-- Start of MATERIAL --

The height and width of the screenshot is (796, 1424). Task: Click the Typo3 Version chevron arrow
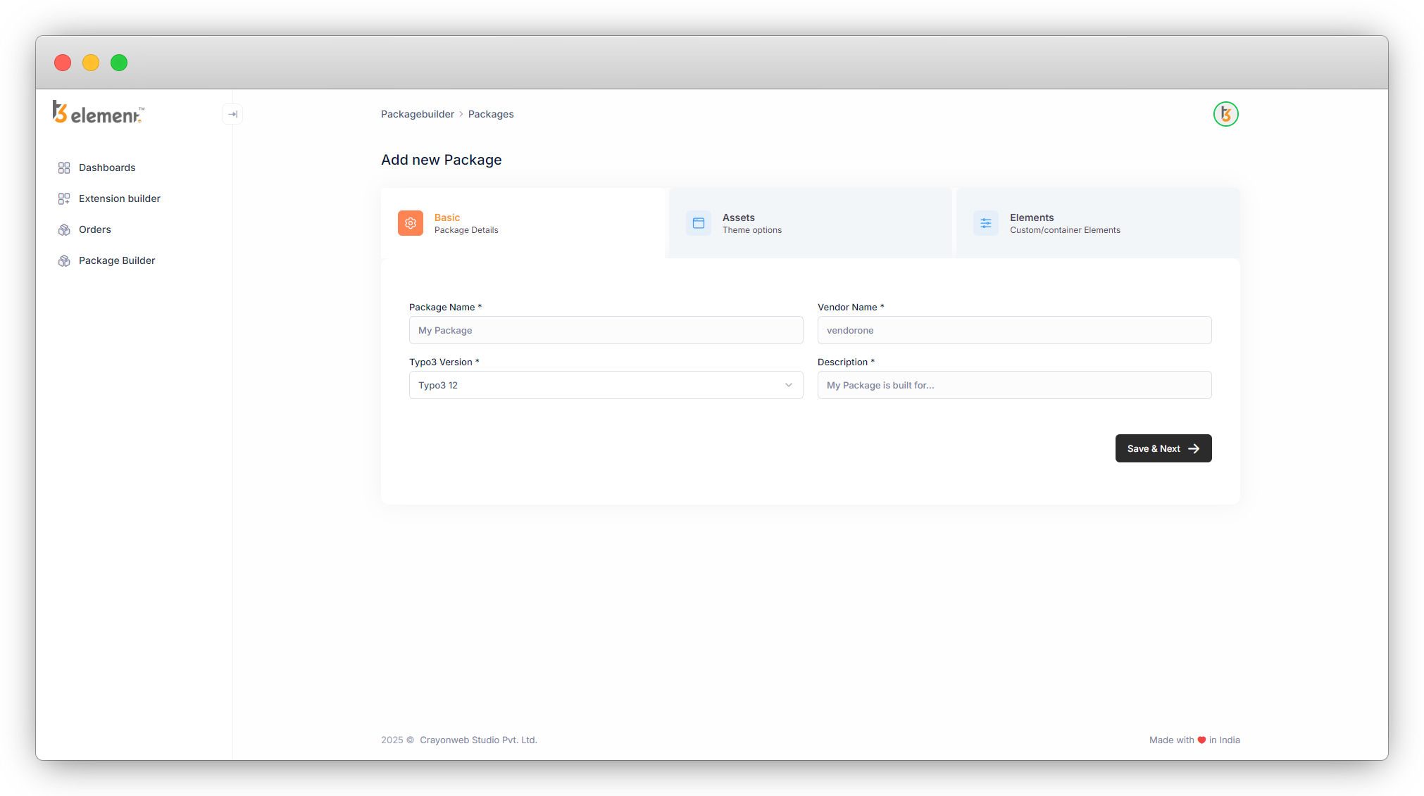[x=789, y=385]
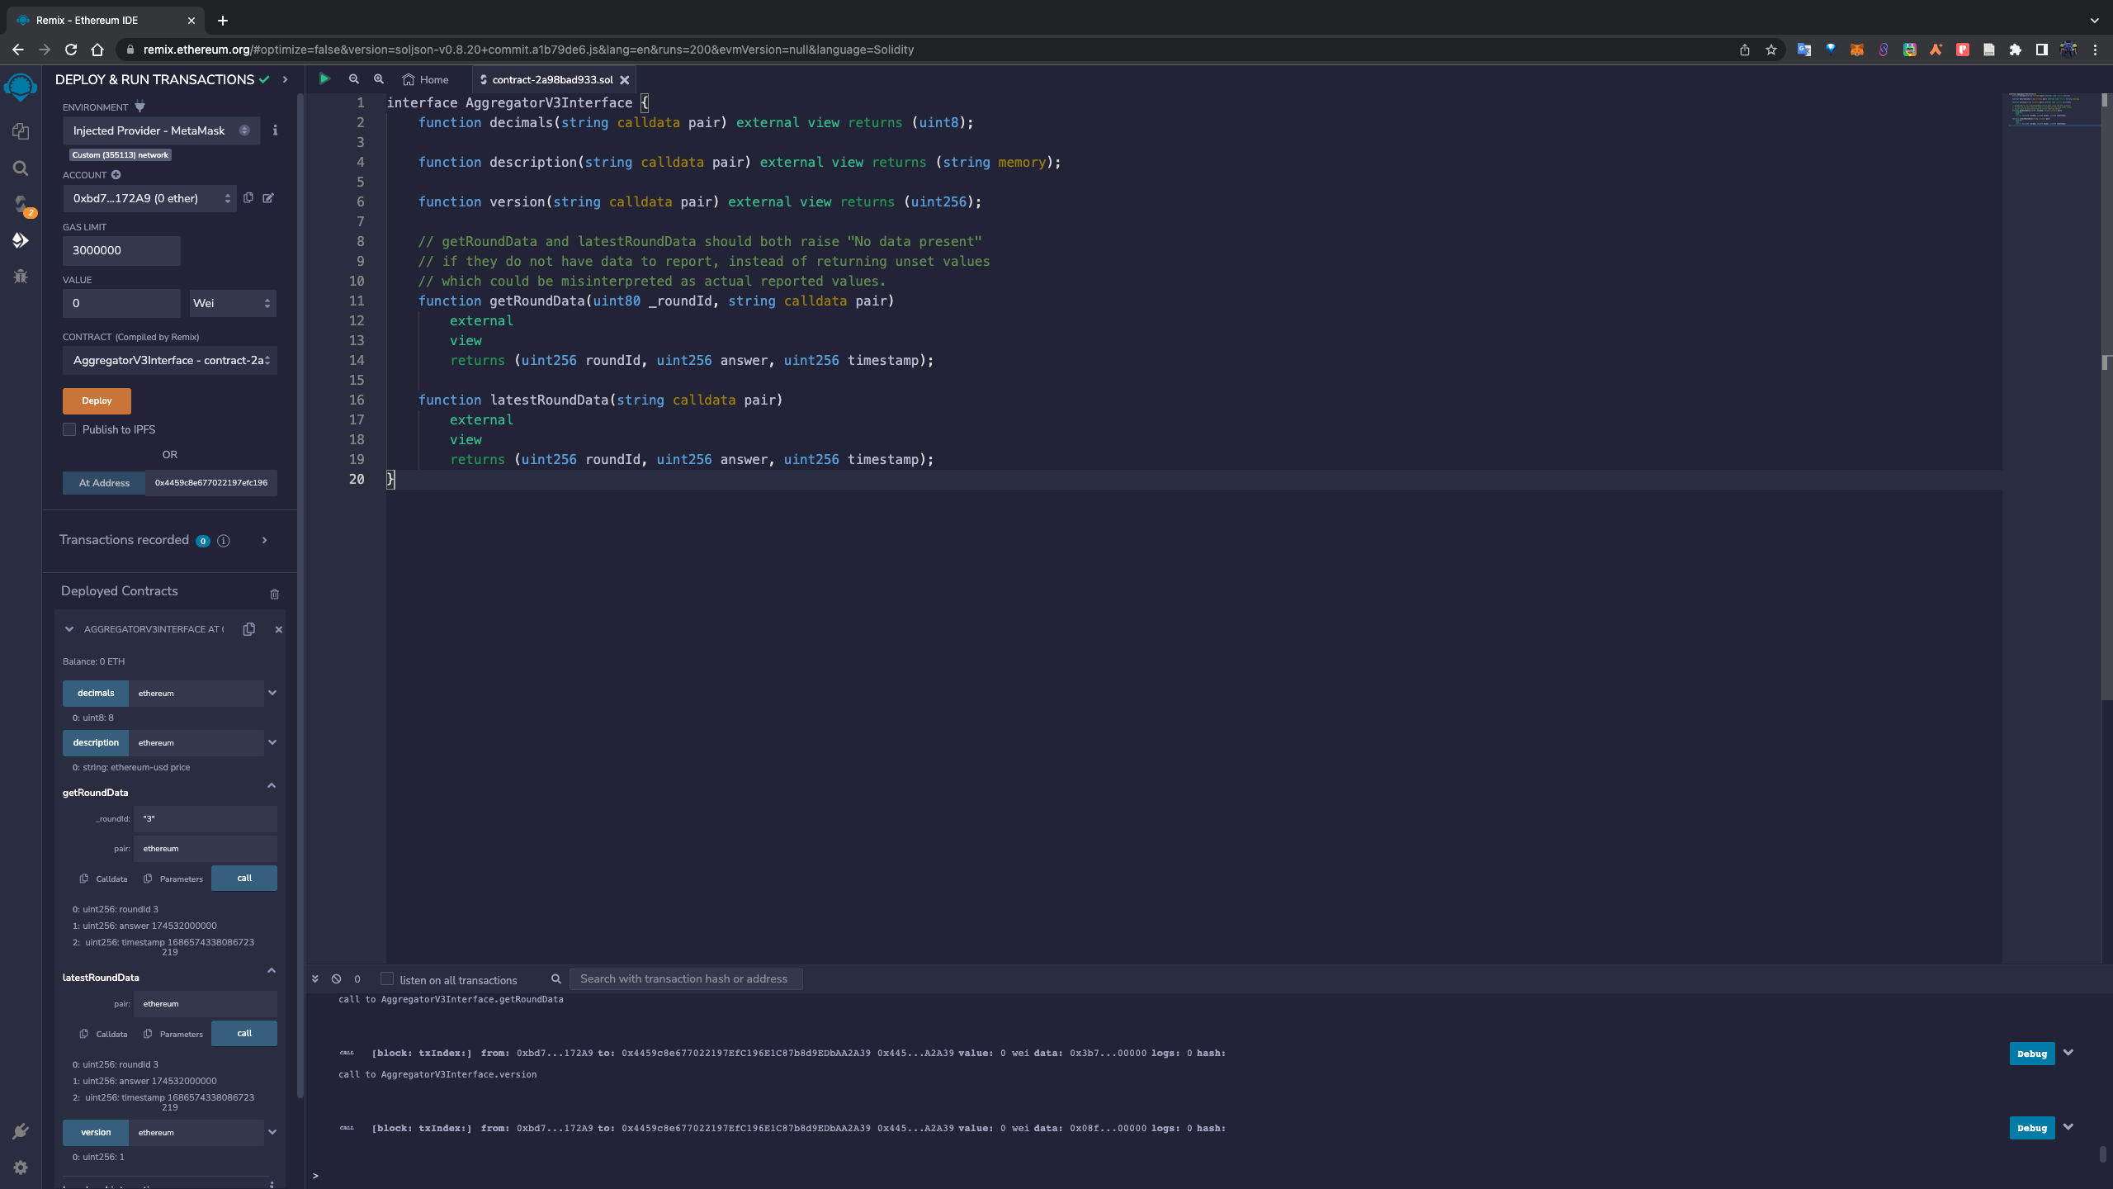Viewport: 2113px width, 1189px height.
Task: Click the orange Deploy button
Action: tap(97, 400)
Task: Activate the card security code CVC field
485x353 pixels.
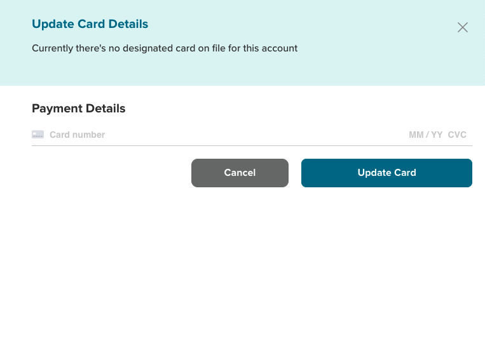Action: click(457, 135)
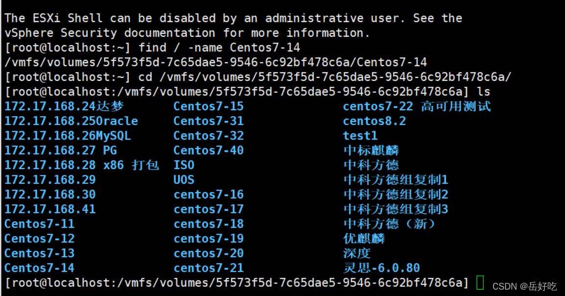565x296 pixels.
Task: Click the "find / -name Centos7-14" command text
Action: pyautogui.click(x=219, y=48)
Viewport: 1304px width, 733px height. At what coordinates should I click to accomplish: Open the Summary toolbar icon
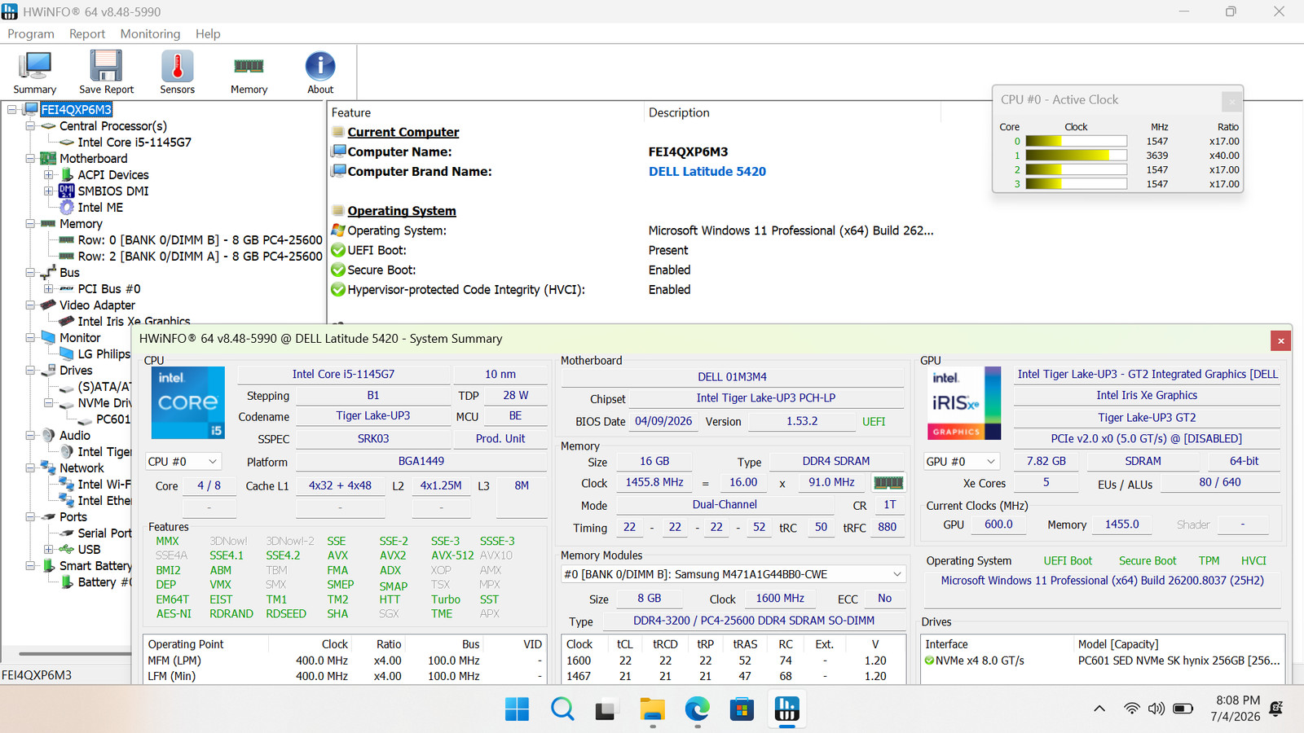pos(34,72)
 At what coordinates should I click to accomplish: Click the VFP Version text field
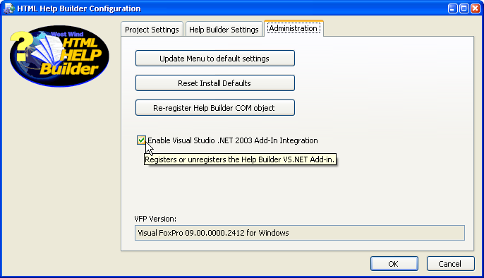[x=299, y=233]
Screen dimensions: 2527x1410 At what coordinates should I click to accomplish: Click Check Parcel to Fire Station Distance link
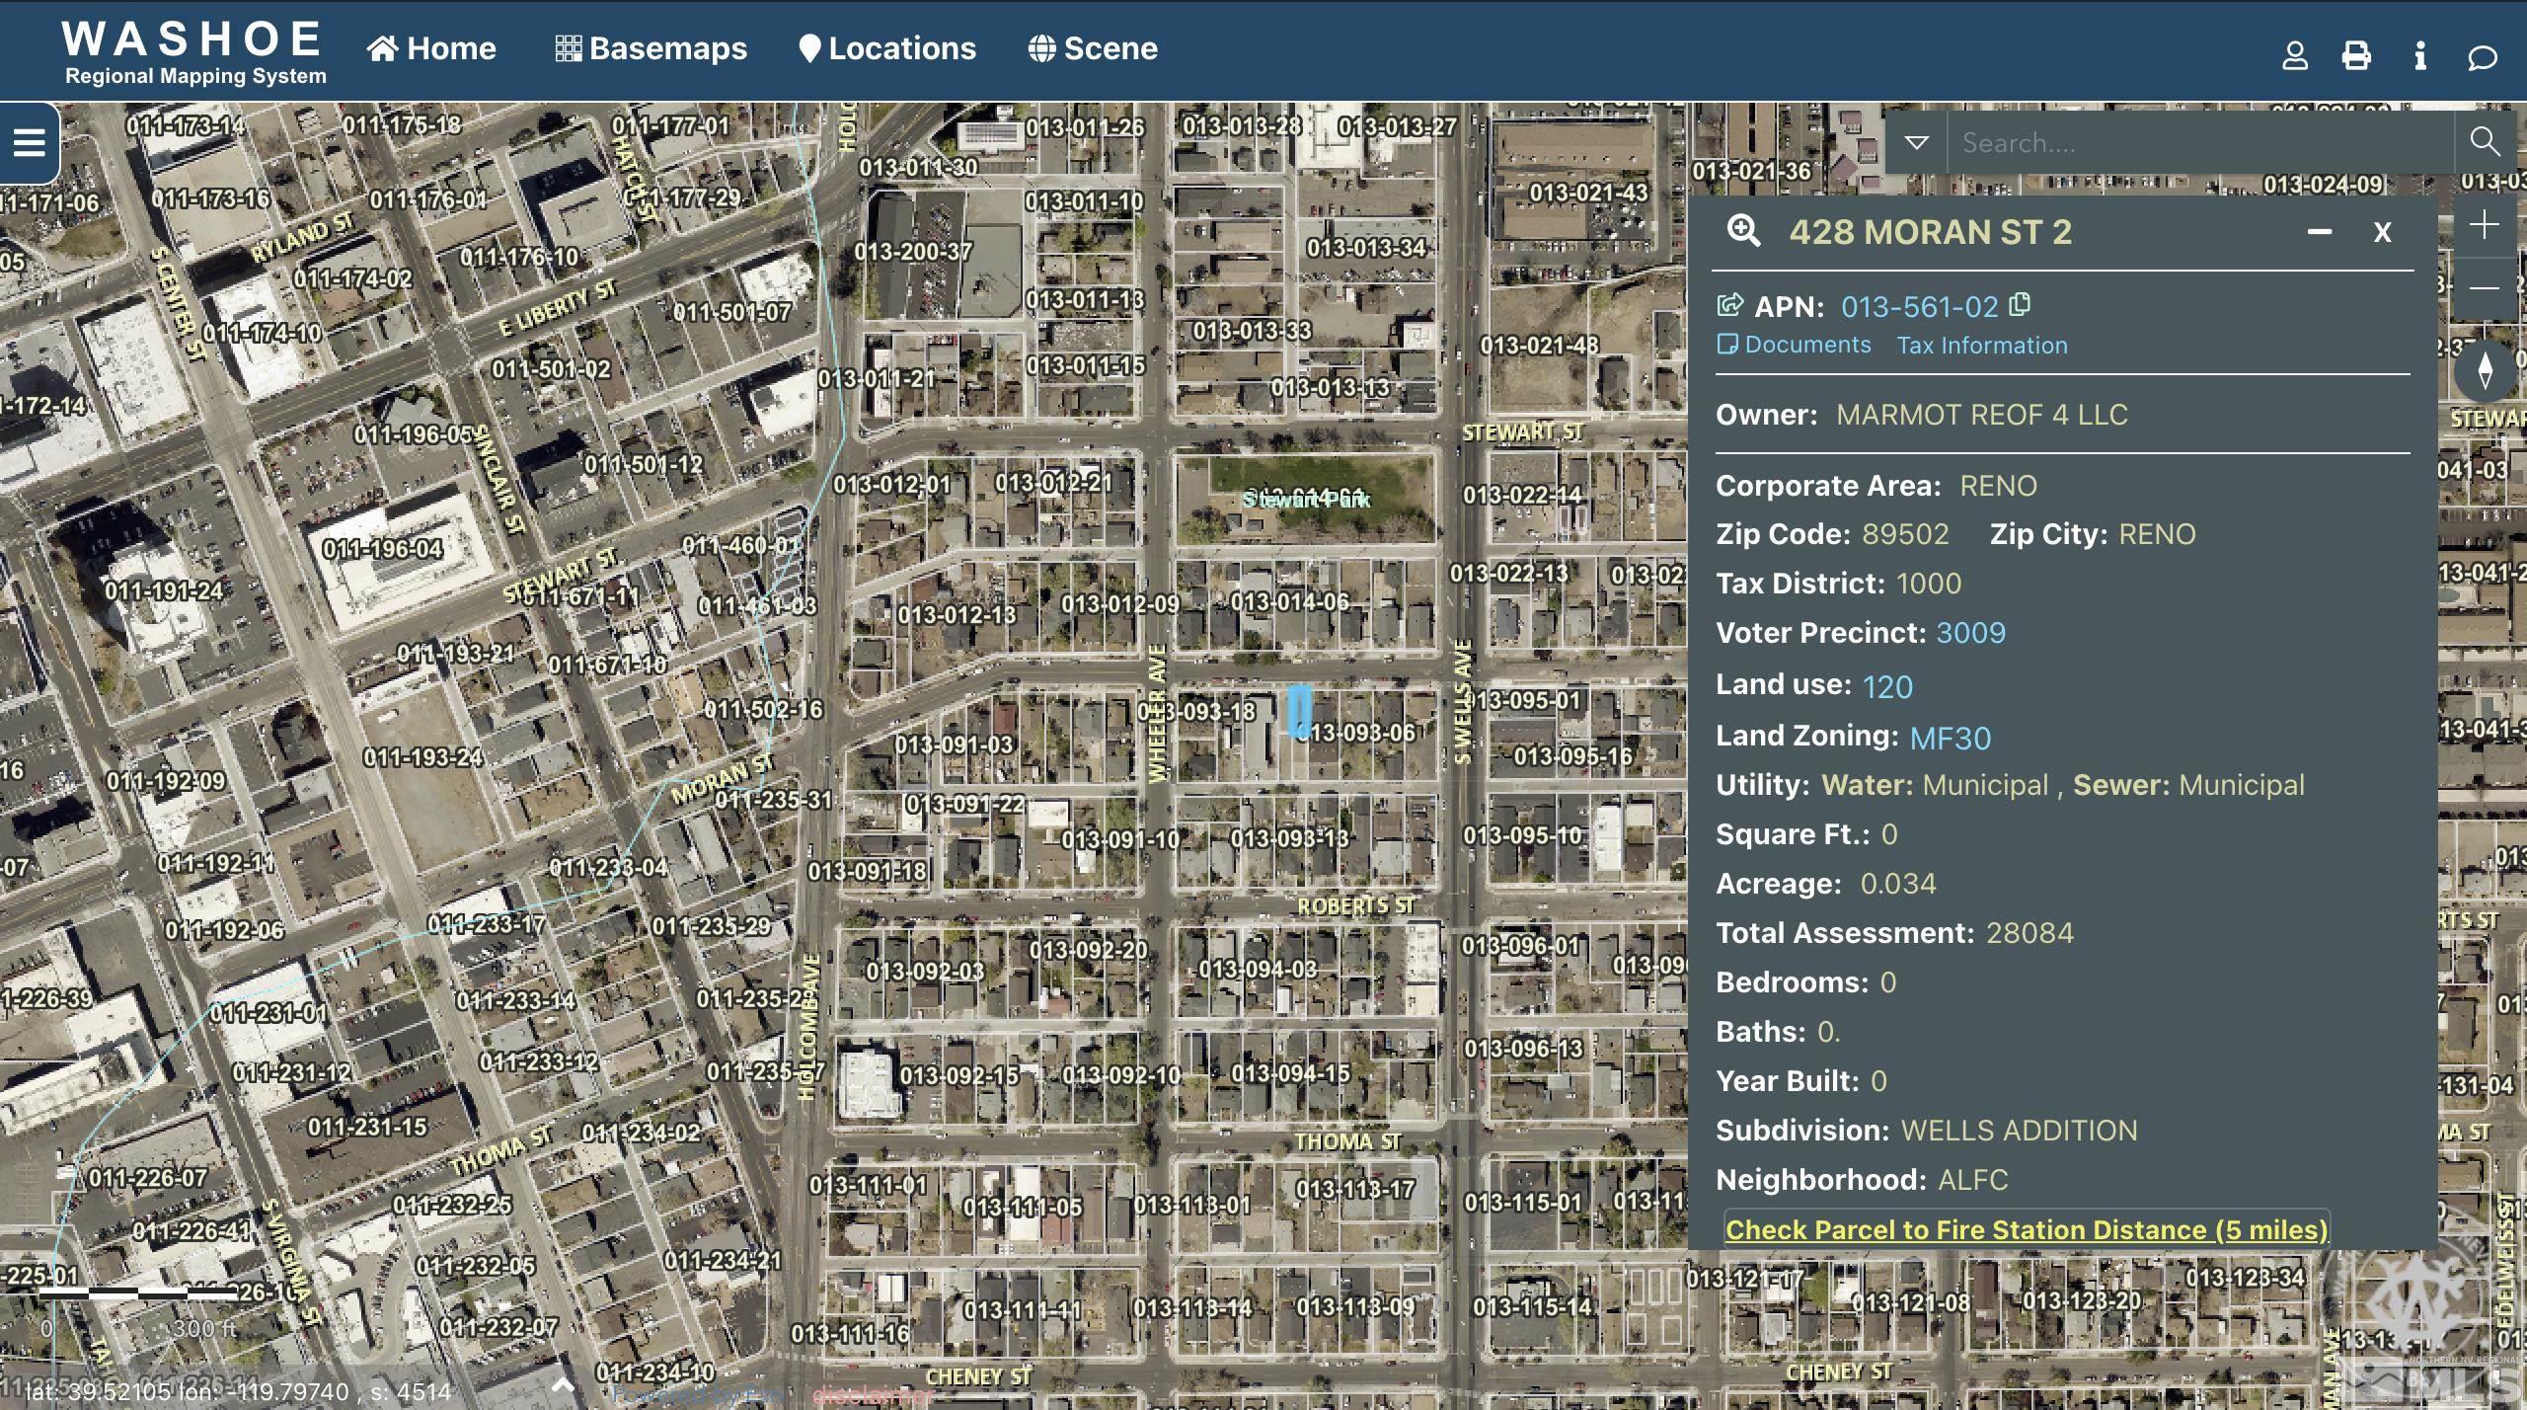coord(2026,1229)
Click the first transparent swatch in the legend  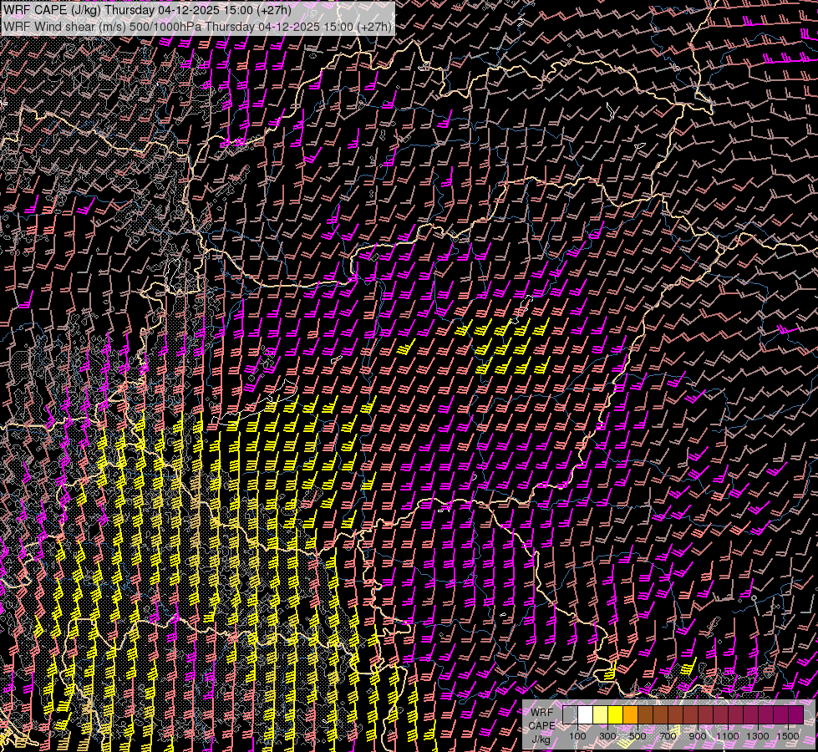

-- End of MATERIAL --

# AIM OF THE EXERCISE:
Write out all of the data above again, switching "field" to "input" everywhere and keeping every other part the same. Leave out the pictures.

# RESPONSE TO THE TASK:
The height and width of the screenshot is (796, 1424). Task: Click the Typo3 Version chevron arrow
[x=789, y=385]
Viewport: 2113px width, 1189px height.
Task: Click the orange Deploy button
Action: tap(97, 400)
Task: Activate the card security code CVC input
485x353 pixels.
Action: click(457, 135)
565x296 pixels.
Task: Click the "find / -name Centos7-14" command text
Action: pyautogui.click(x=219, y=48)
Viewport: 1304px width, 733px height. At what coordinates should I click to accomplish: Open the Summary toolbar icon
pos(34,72)
 At what coordinates should I click to accomplish: Click the VFP Version text input
[x=299, y=233]
Screen dimensions: 2527x1410 At what coordinates should I click to accomplish: Click Check Parcel to Fire Station Distance link
coord(2026,1229)
Click the first transparent swatch in the legend  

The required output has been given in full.